Mehr Transparenz im Rathaus: ÖDP fordert Infofreiheitssatzung

Erding - Die ÖDP will das Erdinger Rathaus und die Verwaltung transparenter gestalten. Dazu soll der Stadtrat eine Informationsfreiheitssatzung verabschieden.

Der Antrag liegt der Redaktion vor. Die Satzung soll den Bürgern den Zugang zu amtlichen Unterlagen ermöglichen, sofern sie Themen des eigenen Wirkungskreises der Stadt betreffen und nicht geheim sind.

Bendl begründet den Sinn einer solchen Satzung damit, dass „sich die Stadt damit dazu verpflichtet, Verwaltungsvorgänge zugänglich, transparent und nachvollziehbar zu machen“. Auch spricht sie sich für einen Gebührenordnung aus, um Missbrauch zu verhindern.
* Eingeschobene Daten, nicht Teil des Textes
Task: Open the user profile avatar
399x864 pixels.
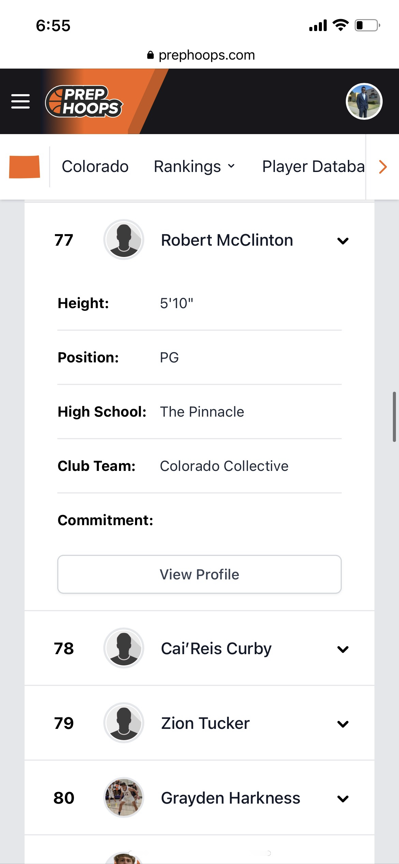Action: 364,101
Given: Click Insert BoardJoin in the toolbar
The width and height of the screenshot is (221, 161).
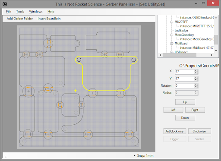Looking at the screenshot, I should [x=49, y=19].
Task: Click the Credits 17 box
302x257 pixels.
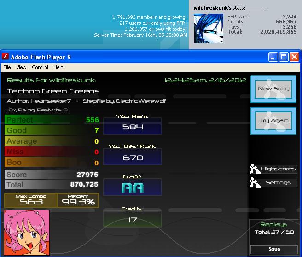Action: pyautogui.click(x=133, y=219)
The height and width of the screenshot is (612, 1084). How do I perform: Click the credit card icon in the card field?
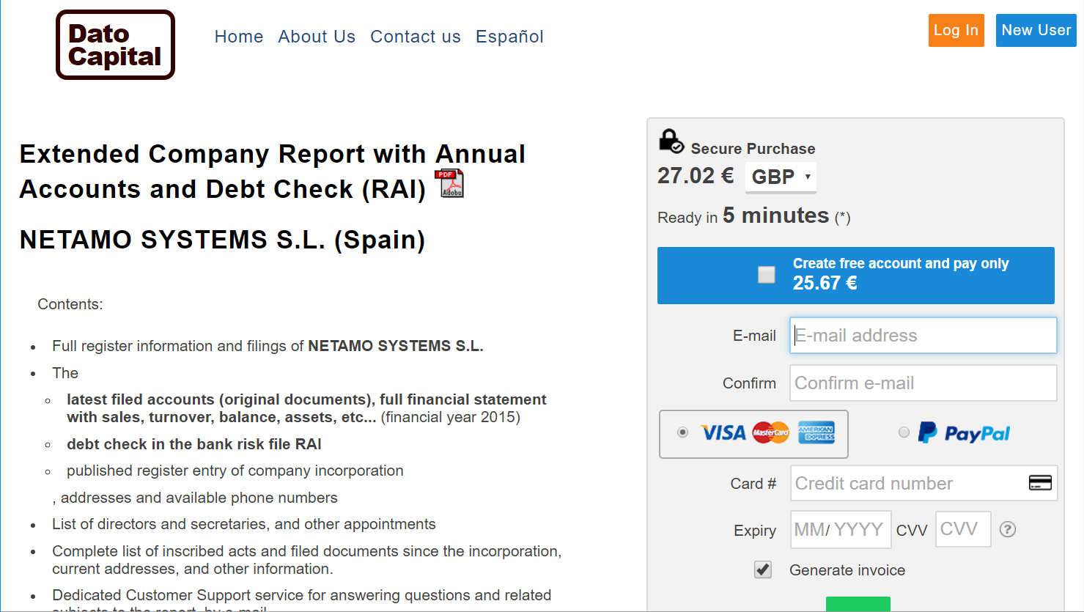point(1039,483)
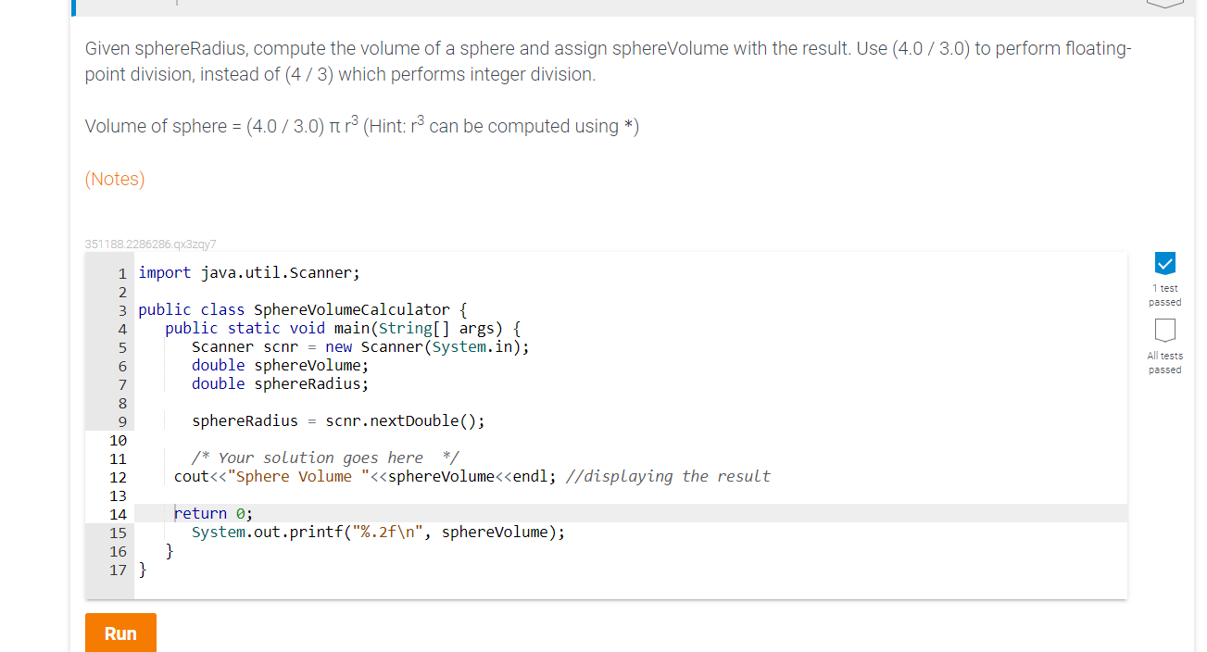
Task: Click the System.out.printf line of code
Action: (378, 532)
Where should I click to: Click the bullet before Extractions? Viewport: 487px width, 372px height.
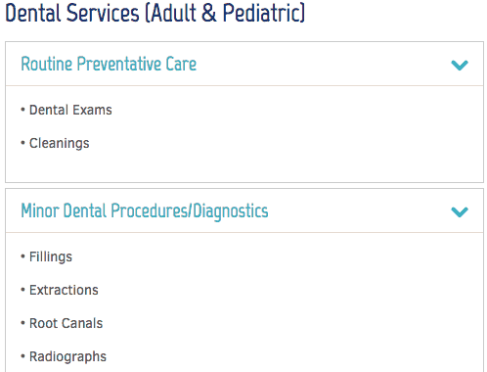(x=22, y=290)
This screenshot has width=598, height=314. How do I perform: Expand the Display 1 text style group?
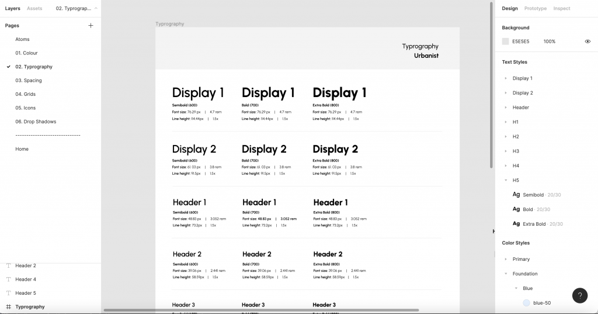click(506, 78)
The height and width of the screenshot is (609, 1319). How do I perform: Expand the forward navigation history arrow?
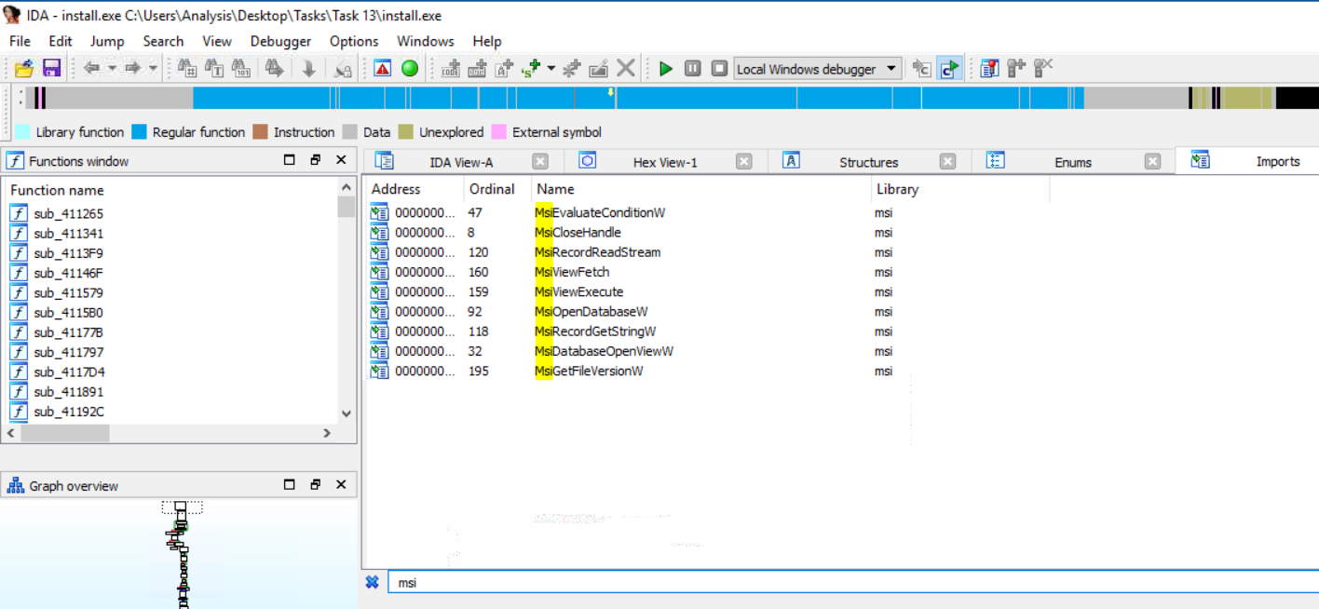point(153,68)
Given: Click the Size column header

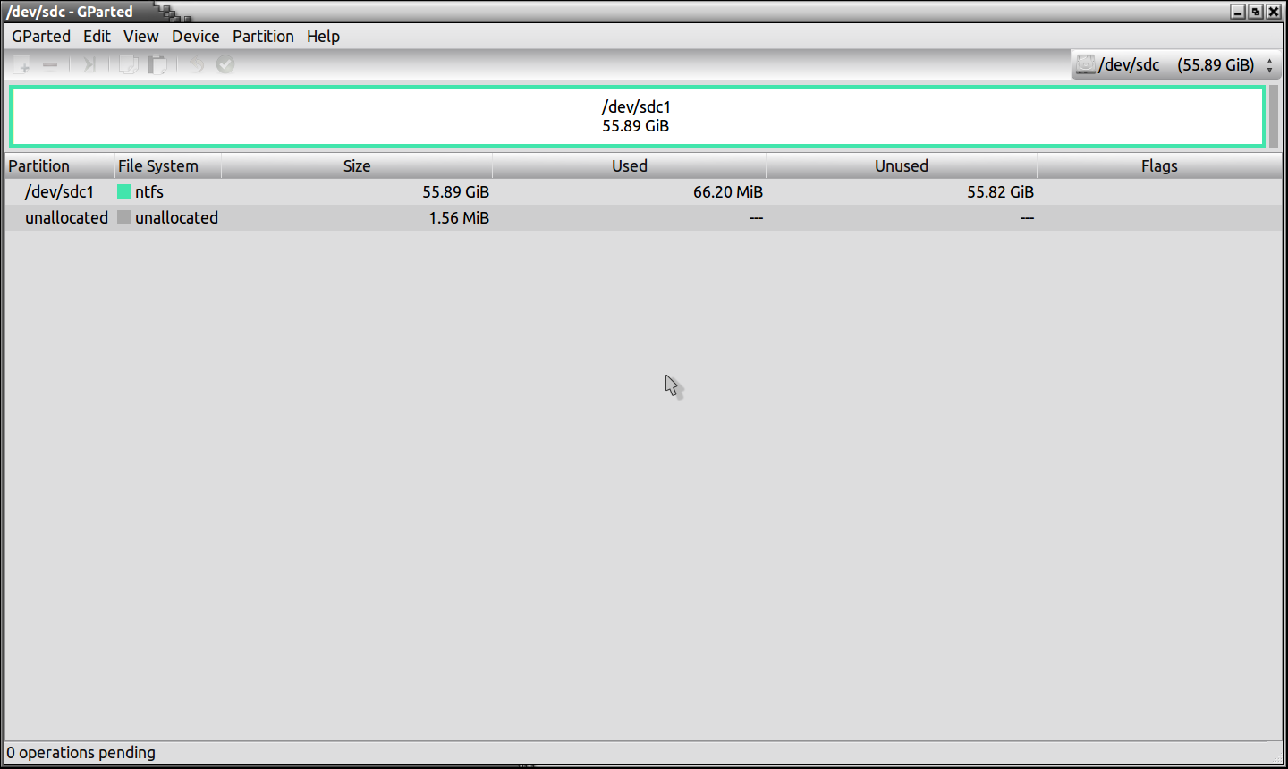Looking at the screenshot, I should coord(356,166).
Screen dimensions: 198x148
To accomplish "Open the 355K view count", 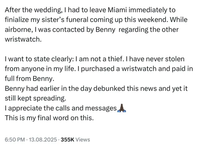I will click(x=69, y=140).
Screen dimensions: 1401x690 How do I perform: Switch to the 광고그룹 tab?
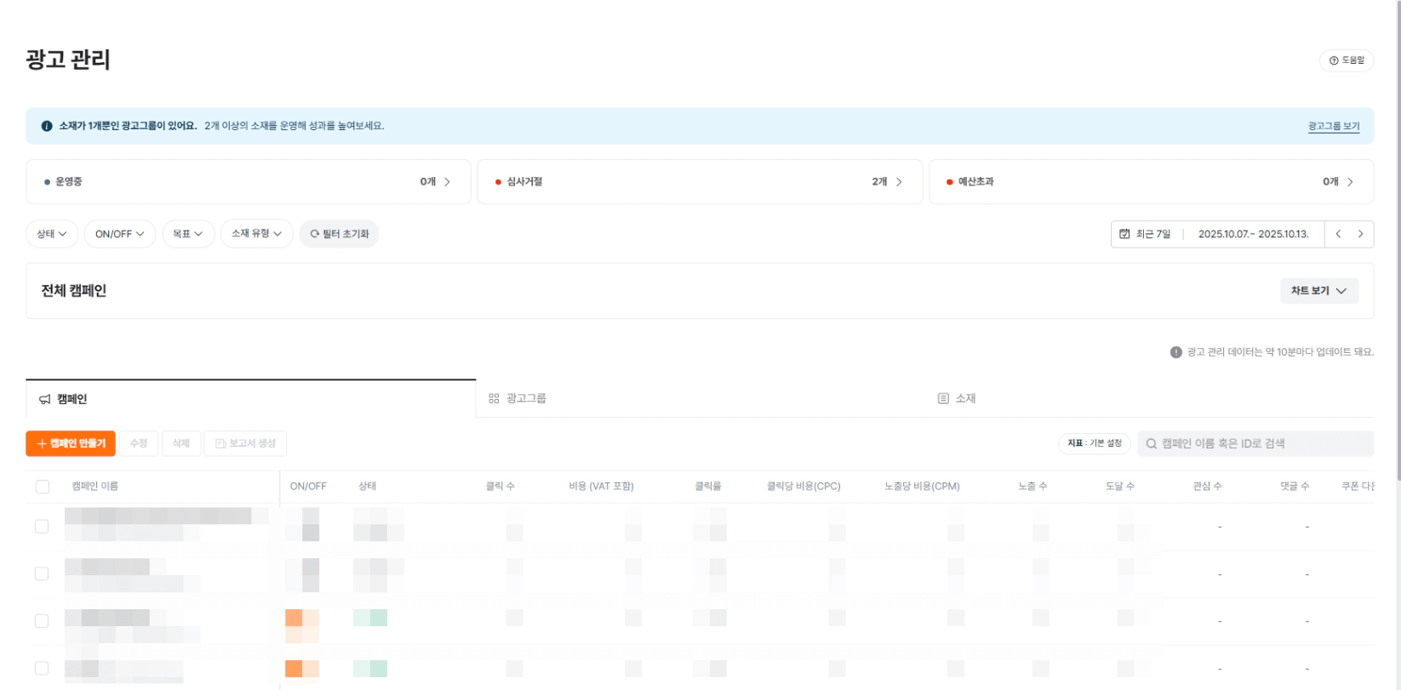coord(518,398)
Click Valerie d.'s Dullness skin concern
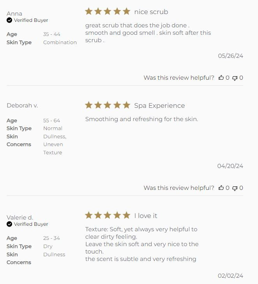Viewport: 258px width, 284px height. coord(54,254)

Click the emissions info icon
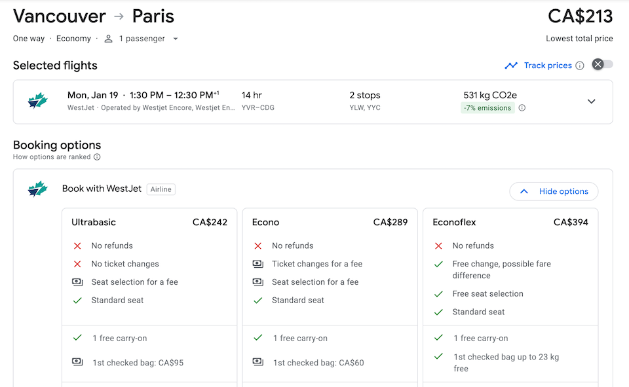click(522, 108)
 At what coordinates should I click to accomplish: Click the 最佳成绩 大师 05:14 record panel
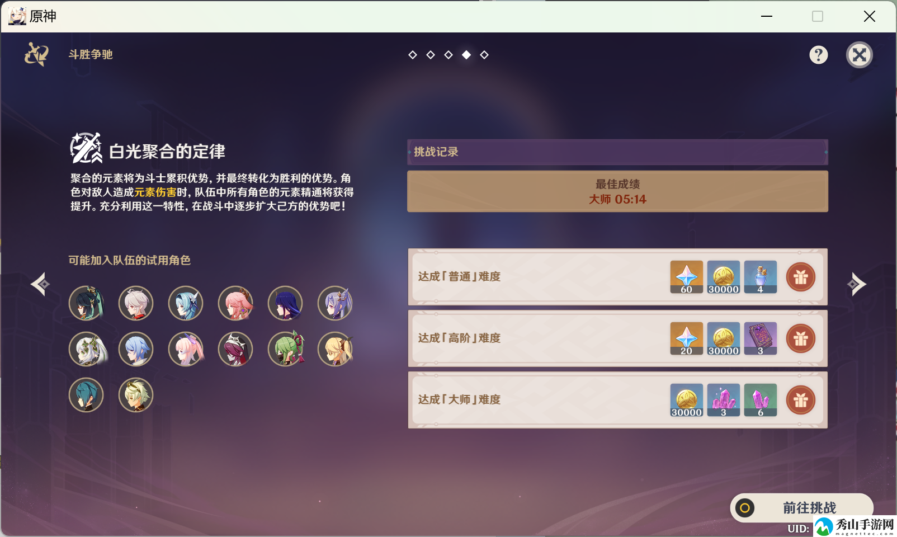tap(617, 191)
Für Bendl ist die Informationsfreiheit ein „demokratisches Kontroll- und Mitgestaltungsrecht“ aller.

Die Fraktionssprecherin beruft sich auf das 2006 in Kraft getretene Informationsfreiheitsgesetz für Bundesbehörden. Einige Länder seien dem Beispiel gefolgt. Dort seien gute Erfahrungen gemacht worden, so Bendl. Die befürchtete Flut an Anfragen sei ausgeblieben.